Looking after your joints in winter

10 January 2020

January is that time of year where Christmas cheer has been and gone, outside has become cold and wet and our joints start to feel a little more achy. Spire Elland physiotherapist Miss Dilly Shaw has some top tips to get you back to feeling yourself this winter. 

A condition called osteoarthritis is a chronic condition affecting the joints, mainly in those over the age of 45. It is where the cushioning cartilage, that normally provides a smooth surface for joints to glide, breaks down. This causes swelling, pain and problems moving the joint. Some people are symptom-free and some can be severely affected. While the changes are not necessarily reversible, the symptoms can most definitely be managed.

For physiotherapists, it is their job to get you moving and boost your wellbeing so here are our top tips for looking after your joints this winter:

  • Most importantly, it is best to keep moving. When your joints move, a lubricant called synovial fluid is created to help keep the movement smooth. Producing synovial fluid is the equivalent to oiling a creaky door. Exercise and movement are great to help stop those joints from getting stiff.
  • Heat helps muscles to relax by promoting blood flow to the area.
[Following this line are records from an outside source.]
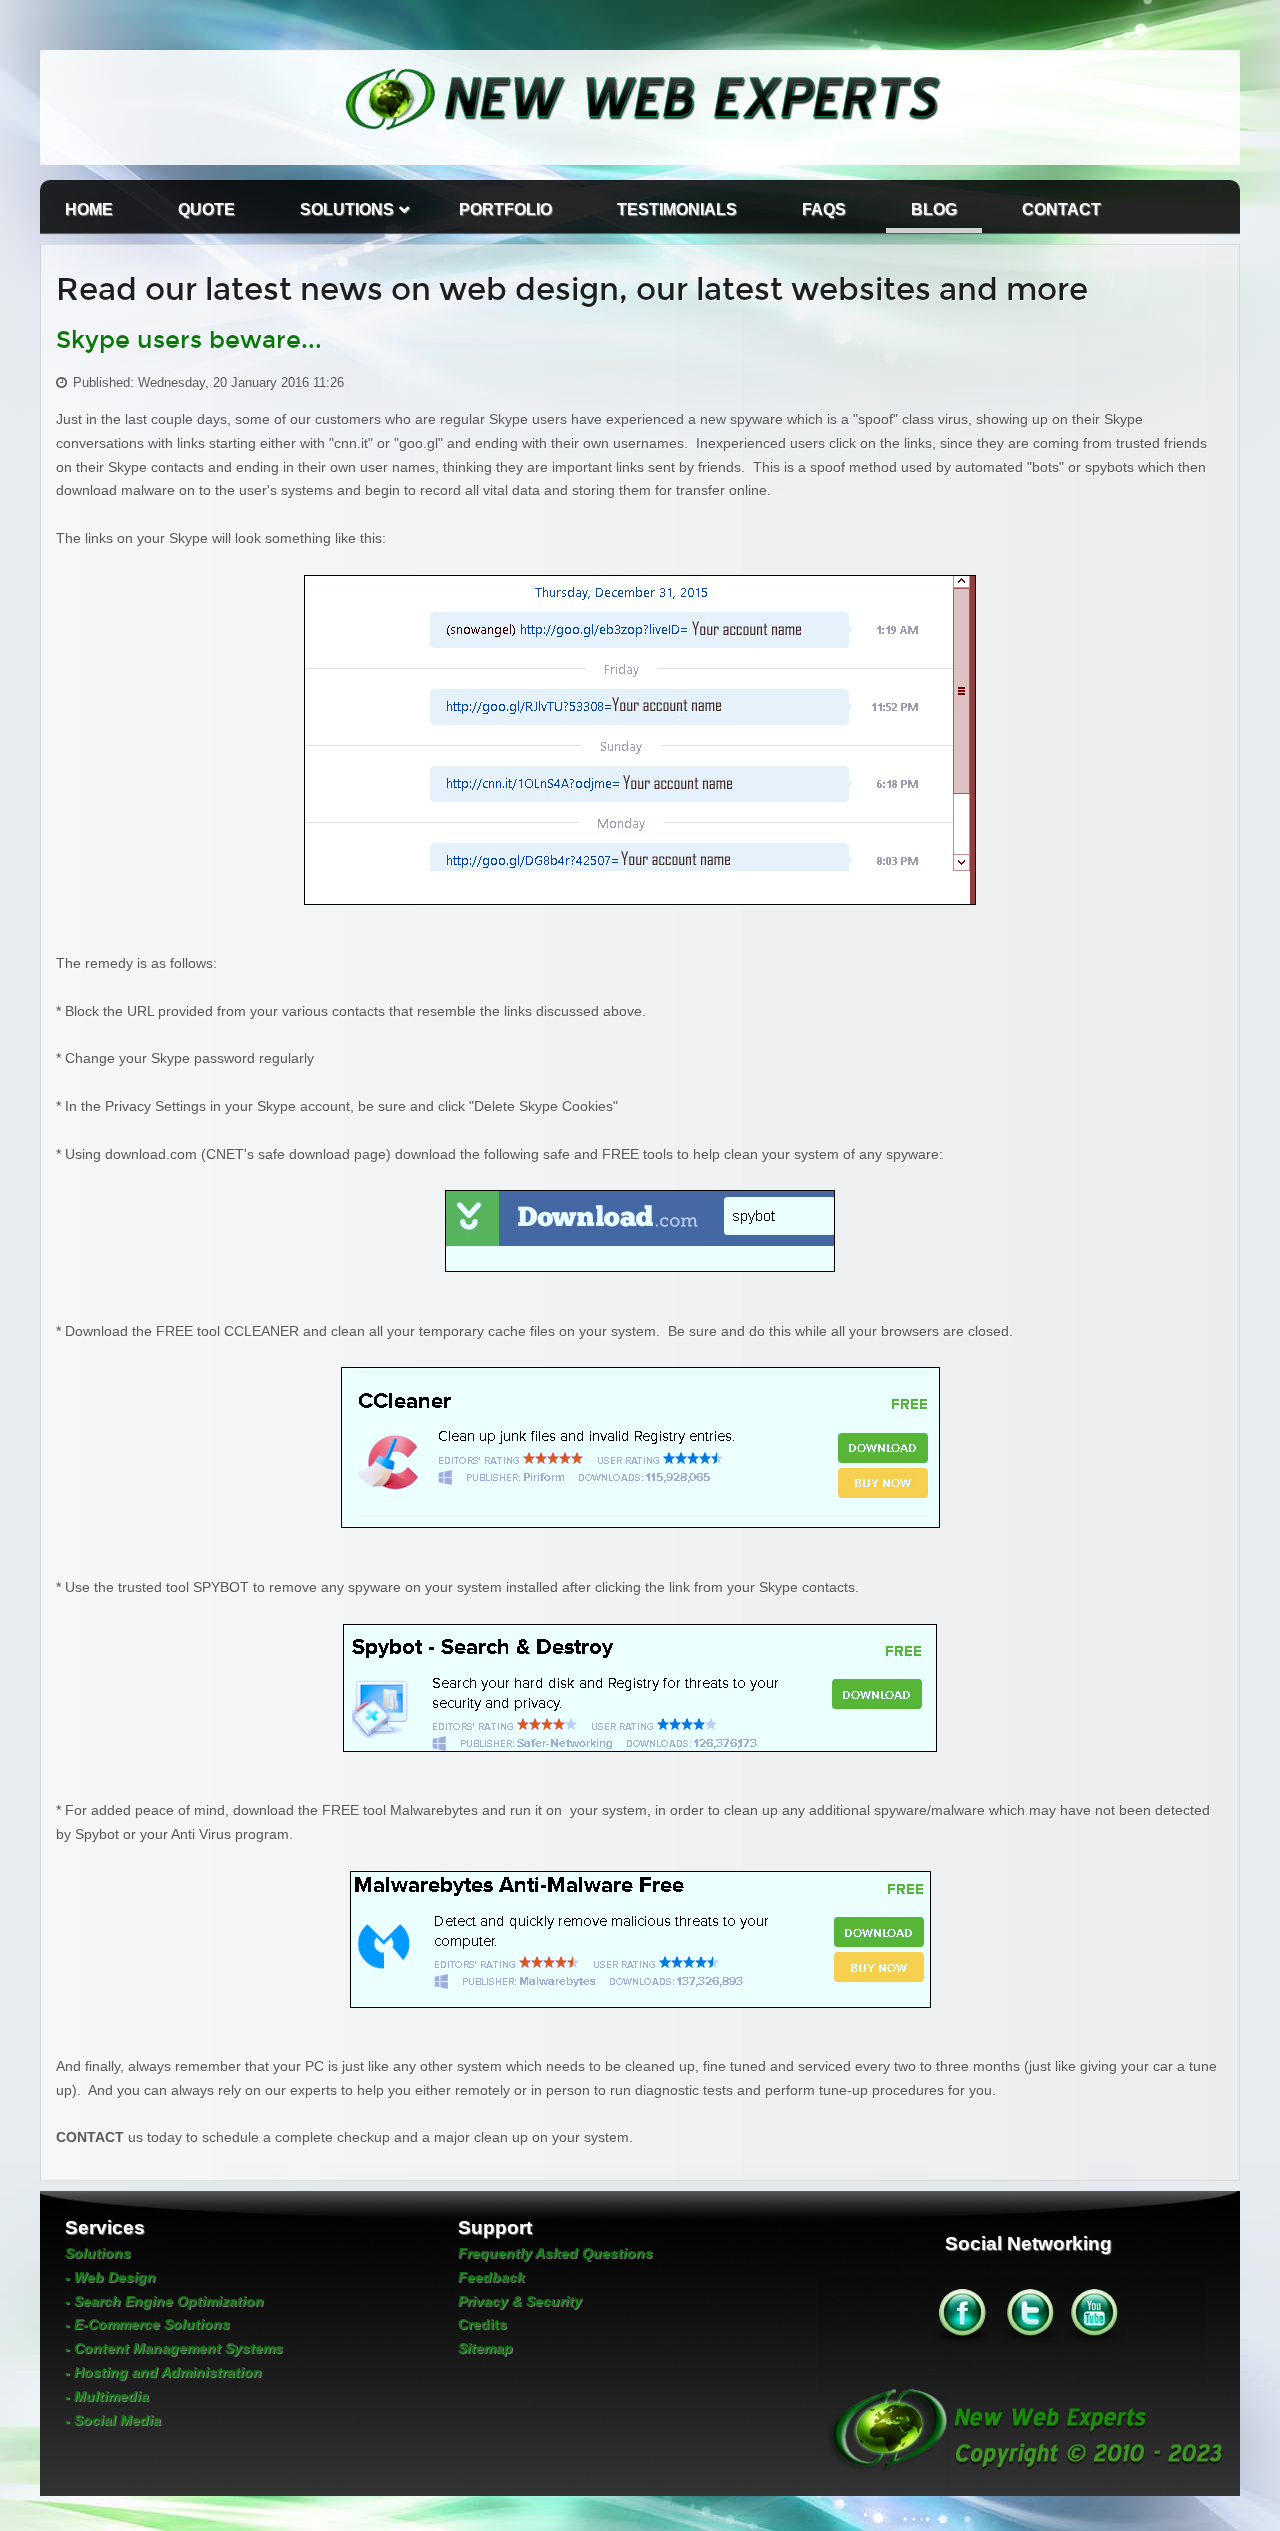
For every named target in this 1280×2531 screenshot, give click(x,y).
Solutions (347, 209)
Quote (206, 209)
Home (89, 209)
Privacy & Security (520, 2301)
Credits (482, 2324)
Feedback (491, 2277)
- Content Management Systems (174, 2348)
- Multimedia (107, 2396)
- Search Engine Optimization (164, 2301)
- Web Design (110, 2277)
A hot bath, heat pads and hot water bottles are great for helping to manage ‘jointy’ pain.
  • If you are finding movement difficult, then it is worth discussing pain-relief with your GP or pharmacist if you feel your pain is not well-controlled.
  • Remember to pace yourself. Many people’s joint pain flares up and down, especially with changes in temperature so ensure you listen to your body and plan your activity dependant on your symptoms. Move little and often if you have to.
  • Strengthen and stretch. Speak to a physiotherapist about some targeted exercises to help strengthen and lengthen the muscles around the joints, to take the load off the joint itself and hopefully alleviate pain. Improved strength helps with balance, power, endurance and everyday functioning. Remember, you can’t go wrong with getting strong.
  •  If you are returning to your normal exercise routine after a few weeks off, remember to be kind to yourself. Don’t expect to jump straight back in where you left off. You will likely need to start at 60-70% of what you were performing at before your Christmas break, particularly if you haven’t exercised since the beginning of December. It is worth taking more time for recovery in between to allow for an injury-free return.

How about pilates?

This is the perfect time of year to make some positive changes, beat the winter gloom and try something new. If you have made a promise to yourself to focus more on your wellbeing and address aches or pains then pilates could help you achieve your goals.

At Spire Elland Hospital, we offer small group classes, where the exercises are easily adapted to suit your needs and abilities. All classes are led by a chartered physiotherapist and use clinical principles to help strengthen your muscles and joints. While pilates focusses on strengthening the deep core muscles, it is also great for providing stability to all joints. It can help you to improve overall body alignment and enhance normal patterns of movement; helping to alleviate pain and make you feel good.